Reviewing the post-pandemic economic lay of the land, Warwick noted that, due to the speedy response of governments around the world, the rebound in economic indicators had been “far greater than any of us could have imagined back in March 2020.”
Nonetheless, he noted that unemployment remained stubbornly high, with furlough and other support schemes remaining in place in many countries. Meanwhile, central banks continue to be “extremely accommodative” in their monetary policies, providing ample liquidity into the system.
Against this backdrop, the biggest question for investors is whether to expect a deflationary “bust” scenario caused by the creation of “an extraordinary amount of public debt” – or whether to factor in expectations of an inflationary regime “driven by a surplus of liquidity, strong demand and constrained supply”.

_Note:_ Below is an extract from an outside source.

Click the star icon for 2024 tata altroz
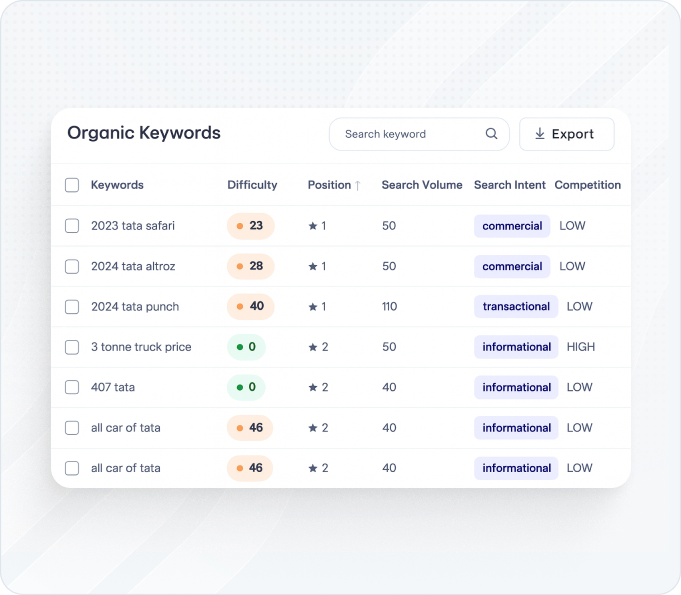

“This is important to get right,” said Warwick. “We believe portfolios will need to look different depending on which of these scenarios plays out. It’s one of the reasons the onus will be on investors to be dynamic and responsive to changes in the data.”

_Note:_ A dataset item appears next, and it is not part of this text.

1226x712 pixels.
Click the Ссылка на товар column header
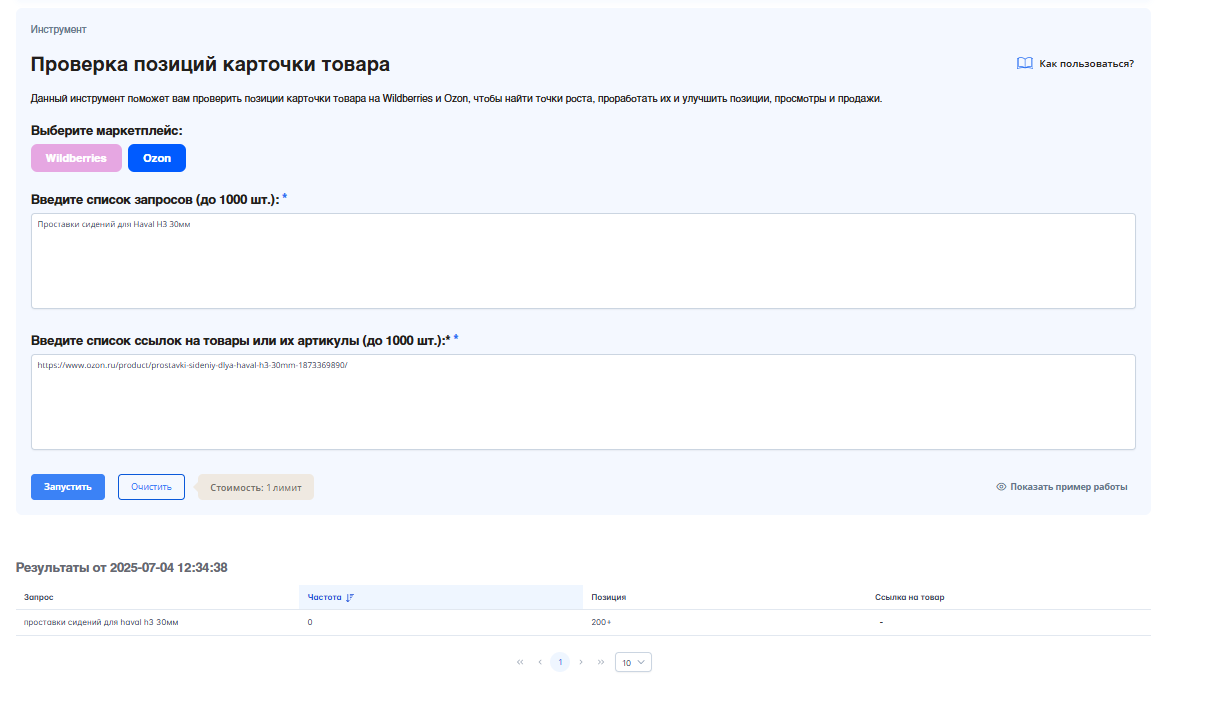[909, 597]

A constructive near-term view
For the near term, the Global Real Return team continues to be constructive in its view on risk assets. “The vaccine rollout in the US and the UK has been impressive – and Europe is certainly catching up. If it continues at this rate there’s no doubt adults in these countries could be fully vaccinated by the end of the third quarter,” said Warwick.
Even so, policymakers will continue to offer liquidity – and tax increases are likely to be deferred to 2022.1 “In other words, we’ll need to see society begin to return to normal before we can begin to claim victory over this virus,” he added.

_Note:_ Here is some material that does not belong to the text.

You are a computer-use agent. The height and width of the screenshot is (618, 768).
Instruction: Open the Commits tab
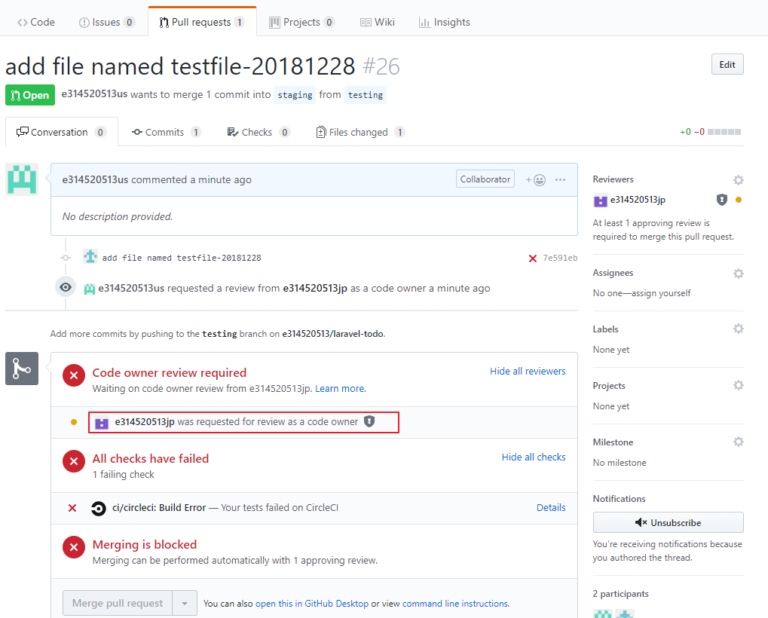click(165, 132)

Another positive is the strength of balance sheets. “Unlike 2008, this is not a financial crisis,” said Warwick. “Banks’ and corporates’ balance sheets – particularly in the US – are looking healthy, which is incredible given how much the economy has been shuttered in recent months and this should make for a fairly swift recovery.”
Tempering this optimism was the overall level of bullish sentiment in the wider market – which could eventually be a catalyst for the Fed to tighten its monetary policy – but also the speed with which the virus continues to mutate, particularly in the emerging world.2 This in turn poses questions about the efficacy of future vaccines.
Over the longer term, too, investors were facing a structural shift as the end of the Washington consensus3 potentially ushers in a new era of government intervention, an erosion to free trade and the monetization of debt. Rising inflation, increasing government-bond yields and a continued cyclical rotation into hitherto unloved assets could be among the consequences, said Warwick.
Short-term inflation risks
For the short term, however, rising inflation indicators remain front and center in many investors’ minds. “In part this is being driven by a soaring savings rate in the US and an explosion of the money supply,” said Warwick. “It suggests the pent-up demand from consumers will result in sustained inflation. This demand is being met with insufficient supply, as bottlenecks around the world caused by the pandemic create shortages of key materials.”
Yet, rather than point to this as evidence of a renewed commodities super-cycle, Warwick painted a more nuanced picture where new imperatives such as the “greening” of the economy may have been responsible for some of the most pressing supply constraints. With both governments and corporates channeling funds towards economic recovery, however, some of those constraints could be met through increased investment, he observed, albeit with a general increase in broader commodity pricing.
1 Accounting today: Biden’s capital gains tax increase proposals make tax planning tougher. June 10, 2021
2 CNBC: WHO says delta Covid variant has now spread to 80 countries and it keeps mutating. June 16, 2021.
3 The Washington Consensus can be broadly characterized as a set of free market policies promoted by Western democracies during and after the Cold War.